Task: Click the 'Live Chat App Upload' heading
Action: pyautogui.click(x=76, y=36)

...

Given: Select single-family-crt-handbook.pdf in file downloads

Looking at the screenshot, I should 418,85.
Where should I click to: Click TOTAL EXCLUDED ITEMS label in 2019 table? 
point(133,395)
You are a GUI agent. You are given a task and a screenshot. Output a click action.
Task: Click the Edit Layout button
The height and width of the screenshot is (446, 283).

---

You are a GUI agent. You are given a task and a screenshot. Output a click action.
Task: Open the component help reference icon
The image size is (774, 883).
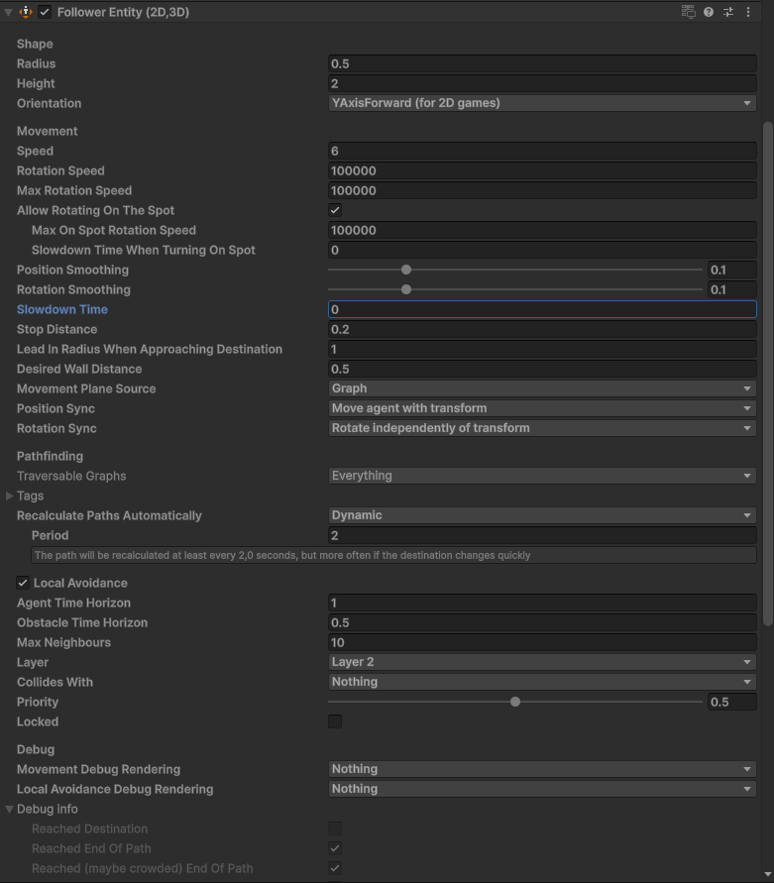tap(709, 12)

=== WHAT NEEDS TO BE DONE ===
Above are the lines; repeat exactly the ones from the line containing "Given: Select single-family-crt-handbook.pdf" down to the line containing "The height and", both inclusive.

=== ANSWER SECTION ===
Given: Select single-family-crt-handbook.pdf in file downloads

Looking at the screenshot, I should 418,85.
Where should I click to: Click TOTAL EXCLUDED ITEMS label in 2019 table? 
point(133,395)
You are a GUI agent. You are given a task and a screenshot. Output a click action.
Task: Click the Edit Layout button
The height and width of the screenshot is (446, 283).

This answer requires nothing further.